Our smart car arrived on Monday, and we picked it up on Tuesday afternoon. They had it sitting back in a bay by itself, and we spent quite a while poking around it and playing with its various features because our sales guy was running behind. It's so cute!
I like it very much for the most part -- it's easy to drive and very cute. The interior is laid out pretty well, too, and the clear panel in the roof is a nice feature.
Everywhere we go, people stare and ask what kind of car it is. My co-workers were so excited that they called a 3:00 meeting in the parking lot so I could show it to them. We proved that it's roomy enough for tall people, that it has a loud horn, and that you can fit a medium-sized guy in the hatch if you need to.
It's been ten years since I got Phoebe, and I'd forgotten how fun it is to get a new car. Steph and I have been trading off driving it to work. She keeps apologizing when she gets to drive it -- she thinks she's keeping it from me somehow -- but I'm just glad she likes it.

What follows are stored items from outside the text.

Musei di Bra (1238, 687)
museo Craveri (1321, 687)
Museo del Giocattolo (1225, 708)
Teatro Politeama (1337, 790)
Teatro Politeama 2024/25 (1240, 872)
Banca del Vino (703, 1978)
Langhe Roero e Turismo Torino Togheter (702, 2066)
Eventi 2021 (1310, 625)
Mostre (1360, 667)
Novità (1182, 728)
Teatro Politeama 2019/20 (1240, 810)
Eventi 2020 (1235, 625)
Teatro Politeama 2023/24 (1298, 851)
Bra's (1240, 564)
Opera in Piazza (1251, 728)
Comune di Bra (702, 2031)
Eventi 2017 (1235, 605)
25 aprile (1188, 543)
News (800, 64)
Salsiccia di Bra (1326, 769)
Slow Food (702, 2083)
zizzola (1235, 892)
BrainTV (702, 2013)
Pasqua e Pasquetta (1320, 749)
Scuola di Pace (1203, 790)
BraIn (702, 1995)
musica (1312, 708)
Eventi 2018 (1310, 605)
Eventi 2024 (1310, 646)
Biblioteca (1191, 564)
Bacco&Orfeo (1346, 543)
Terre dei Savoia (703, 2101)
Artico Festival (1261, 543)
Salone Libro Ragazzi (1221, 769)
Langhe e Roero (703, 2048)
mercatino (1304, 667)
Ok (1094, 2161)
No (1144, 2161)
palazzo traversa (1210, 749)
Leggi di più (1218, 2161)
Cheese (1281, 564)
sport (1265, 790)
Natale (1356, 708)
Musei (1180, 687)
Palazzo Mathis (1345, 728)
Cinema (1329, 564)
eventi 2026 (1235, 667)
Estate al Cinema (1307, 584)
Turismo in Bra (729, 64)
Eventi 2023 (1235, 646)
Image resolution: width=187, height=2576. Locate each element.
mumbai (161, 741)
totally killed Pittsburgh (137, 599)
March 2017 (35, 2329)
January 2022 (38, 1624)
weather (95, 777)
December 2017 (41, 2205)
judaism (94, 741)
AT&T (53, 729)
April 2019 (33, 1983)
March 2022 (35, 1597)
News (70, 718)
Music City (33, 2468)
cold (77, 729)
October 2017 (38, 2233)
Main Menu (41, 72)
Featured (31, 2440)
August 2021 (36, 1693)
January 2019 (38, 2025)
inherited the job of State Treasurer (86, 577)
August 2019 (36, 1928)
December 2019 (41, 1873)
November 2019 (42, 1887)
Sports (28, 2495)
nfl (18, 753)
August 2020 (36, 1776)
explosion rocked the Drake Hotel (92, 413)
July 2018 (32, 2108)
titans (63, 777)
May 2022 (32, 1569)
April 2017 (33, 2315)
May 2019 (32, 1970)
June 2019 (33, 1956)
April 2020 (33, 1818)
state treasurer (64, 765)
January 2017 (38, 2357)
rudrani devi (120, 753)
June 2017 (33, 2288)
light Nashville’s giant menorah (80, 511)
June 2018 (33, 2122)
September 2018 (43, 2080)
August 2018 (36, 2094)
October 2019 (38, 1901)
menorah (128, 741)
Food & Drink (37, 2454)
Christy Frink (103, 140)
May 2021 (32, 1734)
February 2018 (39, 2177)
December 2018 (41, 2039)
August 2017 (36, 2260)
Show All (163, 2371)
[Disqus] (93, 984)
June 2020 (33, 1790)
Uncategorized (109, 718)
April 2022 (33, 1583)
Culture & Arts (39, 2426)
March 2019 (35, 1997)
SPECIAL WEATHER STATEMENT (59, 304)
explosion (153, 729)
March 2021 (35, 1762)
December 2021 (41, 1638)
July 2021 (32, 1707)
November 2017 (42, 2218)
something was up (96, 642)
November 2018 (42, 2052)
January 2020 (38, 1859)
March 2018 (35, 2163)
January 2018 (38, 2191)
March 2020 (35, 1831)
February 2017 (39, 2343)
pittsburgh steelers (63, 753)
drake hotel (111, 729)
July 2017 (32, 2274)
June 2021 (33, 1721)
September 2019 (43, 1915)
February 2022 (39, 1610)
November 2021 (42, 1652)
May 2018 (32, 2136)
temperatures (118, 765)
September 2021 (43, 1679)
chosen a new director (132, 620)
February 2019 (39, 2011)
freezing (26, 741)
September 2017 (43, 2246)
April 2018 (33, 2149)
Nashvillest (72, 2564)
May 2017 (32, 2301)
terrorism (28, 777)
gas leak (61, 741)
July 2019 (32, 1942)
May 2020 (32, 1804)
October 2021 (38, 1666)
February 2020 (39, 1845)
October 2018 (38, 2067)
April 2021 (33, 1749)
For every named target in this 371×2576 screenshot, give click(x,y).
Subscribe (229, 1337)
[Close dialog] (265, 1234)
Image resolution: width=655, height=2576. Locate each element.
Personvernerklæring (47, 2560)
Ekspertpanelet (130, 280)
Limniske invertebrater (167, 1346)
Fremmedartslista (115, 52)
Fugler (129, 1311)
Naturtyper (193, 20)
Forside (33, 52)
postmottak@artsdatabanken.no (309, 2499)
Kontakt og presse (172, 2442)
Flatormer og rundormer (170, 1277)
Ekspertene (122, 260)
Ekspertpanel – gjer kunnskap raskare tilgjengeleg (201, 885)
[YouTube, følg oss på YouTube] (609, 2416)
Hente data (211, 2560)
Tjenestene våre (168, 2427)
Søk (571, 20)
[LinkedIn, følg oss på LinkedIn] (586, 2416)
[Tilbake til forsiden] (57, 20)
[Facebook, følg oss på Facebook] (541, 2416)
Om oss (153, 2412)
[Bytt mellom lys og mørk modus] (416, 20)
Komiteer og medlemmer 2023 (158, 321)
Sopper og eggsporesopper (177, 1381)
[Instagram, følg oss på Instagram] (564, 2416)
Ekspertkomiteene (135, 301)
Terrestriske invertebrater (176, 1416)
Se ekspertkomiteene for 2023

I hope to keep it for many years, so we'll both have plenty of opportunities to drive it.
The car only has a few flaws: its transmission, the quality of its parts, and the lack of rear speakers.
The "automated manual" transmission shifts quite slowly, and if you take off with any speed at all, the car nose-dives with each shift. It behaves better if you shift it yourself in manual mode, but the car can't decide what gear is appropriate at city street speeds. It constantly asks to be shifted up or down with an arrow that appears in the instrument panel, and there are some speeds at which no gear seems quite right.
When he was showing us how to open the hood, the hatch, and the engine cover, the sales guy emphasized how careful one must be with various parts of the car. It seems that many people have broken parts of the car already, as they're quite fragile. Also, the engine cover (which must be removed to check the oil) is nearly impossible to release. It requires you to press down on it with your full body weight while leaning over the hatch to be able to turn the screw. I successfully managed that only once, and I wasn't ever able to get it to screw back into place.
The sales guy had the attitude that I shouldn't worry my pretty little head about checking the oil, telling me that I should instead just bring it in once a year for an oil change. I'm pretty sure that if the car began to burn oil and the engine was harmed before that next yearly oil change, the smart company wouldn't be sympathetic to my story that the sales guy said I didn't have to check the oil. (I reminded him that the manual suggested that I check the oil each time I buy gas, and he said that that was just the manual and I didn't have to worry about that.)
I ordered the car with the $350 premium stereo package. The mp3-capable 6-CD changer and integrated auxiliary jack are great, but there are no rear speakers. The sound very obviously comes from in front of you, and the bass is distorted even at the +2 setting (out of 7) . My 15-year-old stock Honda radio that plays my iPod through a cassette adapter in a deck that needs cleaning sounds better (except for the one speaker that rattles).
Other than those things, it's quite fun to drive and it's completely adorable. I hope Phoebe isn't jealous when I get her out this weekend and introduce them.